Report: Egypt

Irish teenager’s family wants unconditional release from Egyptian jail

Police disperse an anti-government demonstration in Mataryya area, east of Cairo, this week
Police disperse an anti-government demonstration in Mataryya area, east of Cairo, this week Reuters/Al Youm Al Saabi Newspaper

The family of an Irish teenager detained in Egypt say the Irish government is making the wrong demands for him to be freed. Nosayba Halawa told RFI that her brother Ibrahim is unlikely to be freed from Tora prison in Cairo if the Irish continue to demand a fair trial rather than that he be freed unconditionally. 


Halawa has been jailed, awaiting trial, since 2013 after he was detained at a protest in Cairo's Ramses Square.

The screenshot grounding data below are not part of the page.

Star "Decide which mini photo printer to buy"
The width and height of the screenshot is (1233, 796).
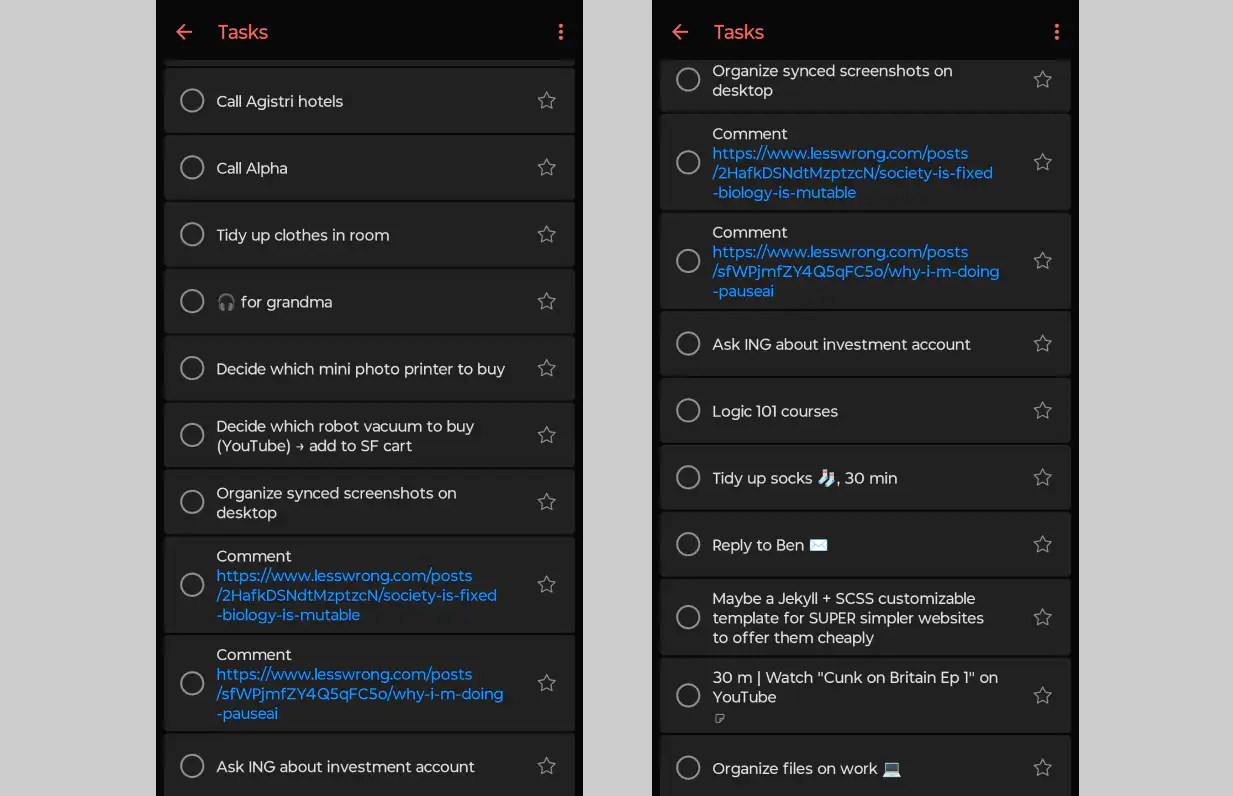tap(546, 367)
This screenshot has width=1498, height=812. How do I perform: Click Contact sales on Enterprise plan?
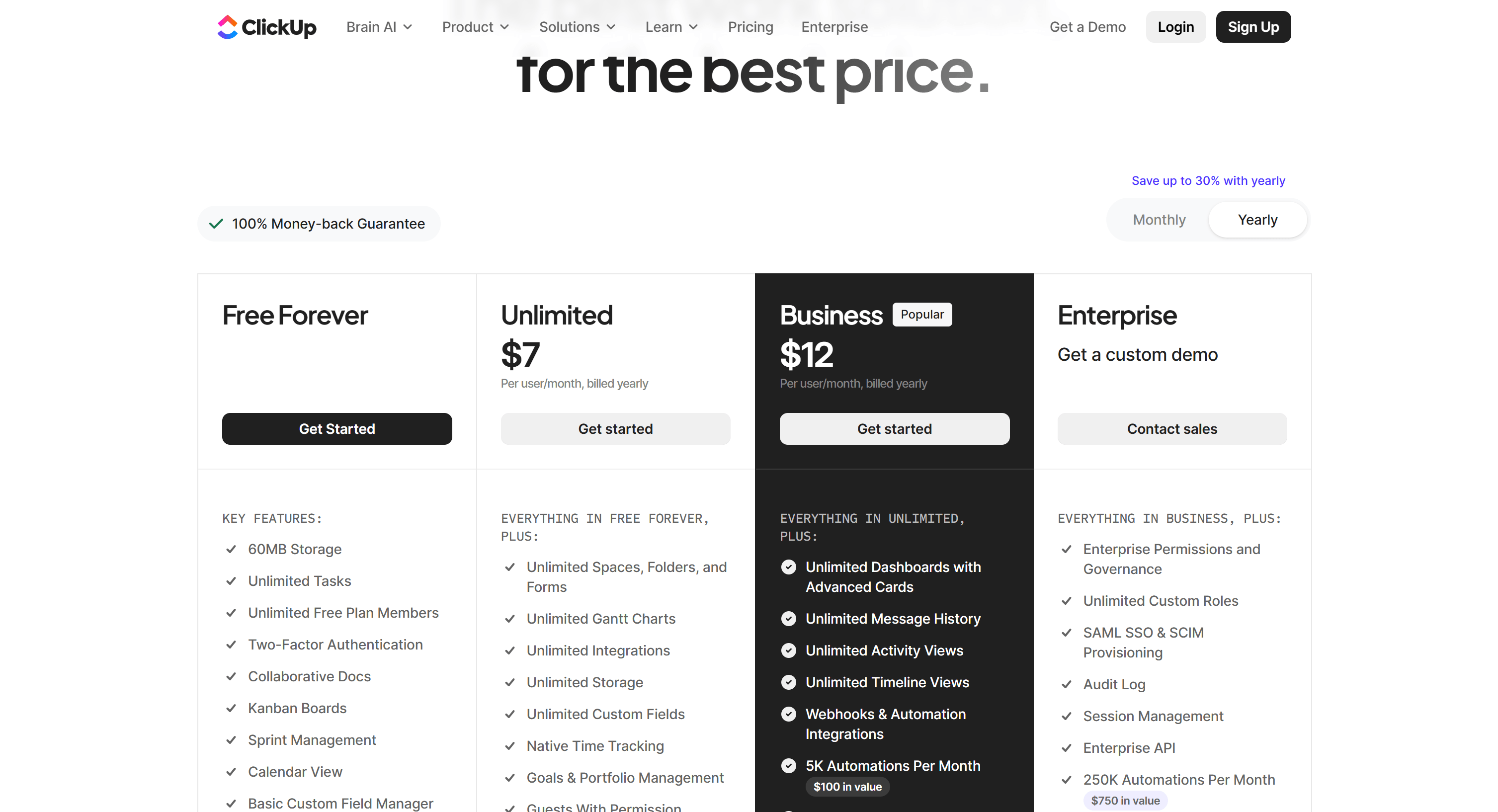pos(1171,429)
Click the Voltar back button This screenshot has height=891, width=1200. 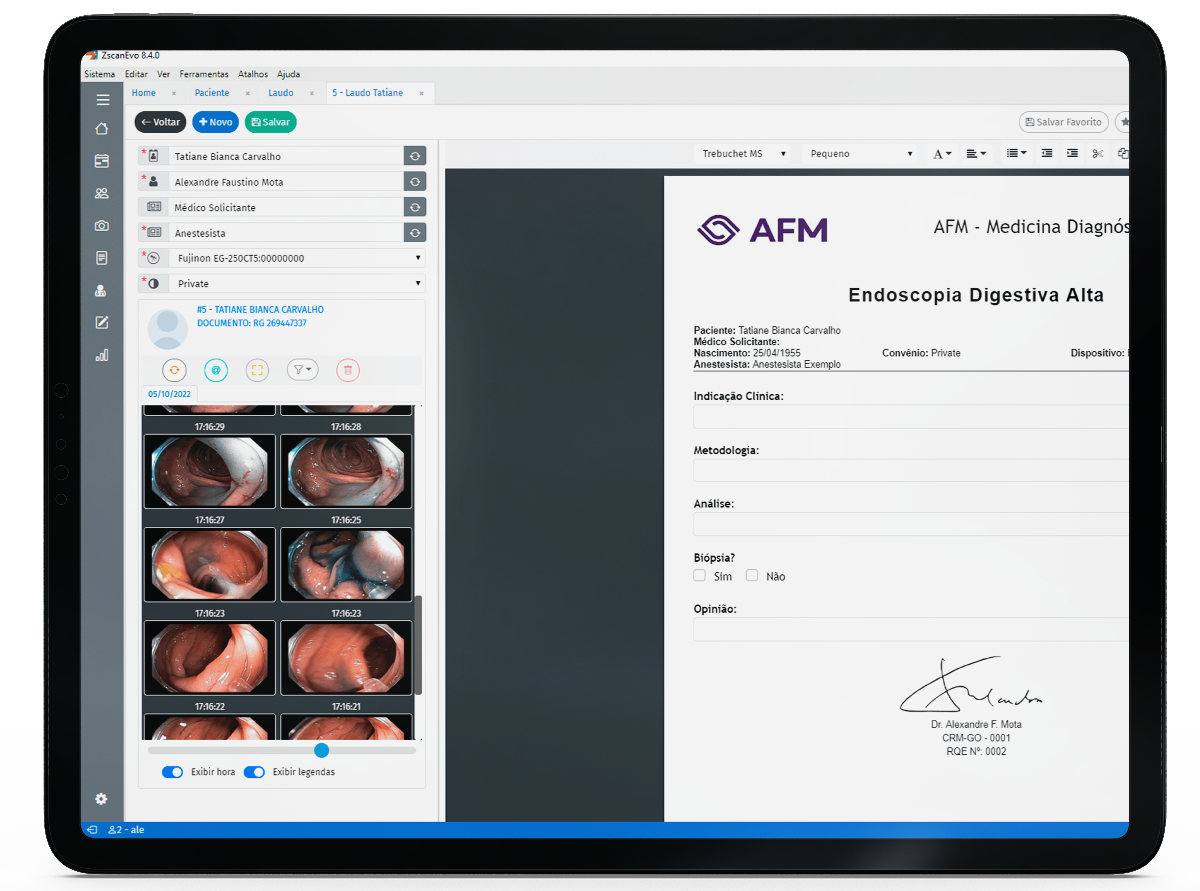click(160, 122)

Ibrahim Halawa has been awaiting trial since August 2013, along with 493 other people.

He was detained in one of a series of sweeping arrests made at a protest in Cairo in the days following what has come to be known as the Raba'a crackdown.

Halawa and his sisters reportedly joined the protests in Ramses Square in outrage at the death of at least 817 people in Raba'a square three days earlier.

His case has yet to be tried in an Egyptian court, as the authorities have struggled to find a court room big enough to hold 494 people.

The case also includes at least nine people, including Halawa, who were minors at the time of their arrest.

But Nosayba Halawa says that, while she is grateful for the efforts of the Irish government, she feels requesting a fair trial is asking for the impossible in Egypt.

"I want the Irish government to ask for his release,” she told RFI. “I don't want a fair trial for my brother. There is no fair court or justice in Egypt. If he was anywhere else in the world, he wouldn't spend a minute in prison."

She also says that requesting a fair trial could also have unintended consequences:

"They're asking for a fair trial and I want them to ask for immediate release for my brother. I don't want them to wait until my brother gets the death penalty and we have to come and say "Please, can we wait for that to become a trial so that maybe he gets 10 or 15 years.""

The mass trial of 494 people, including Halawa, is scheduled for early February.

However there is no guarantee that the hearing will take place, as the Egyptian authorities are yet to find or build a venue big enough for the trial.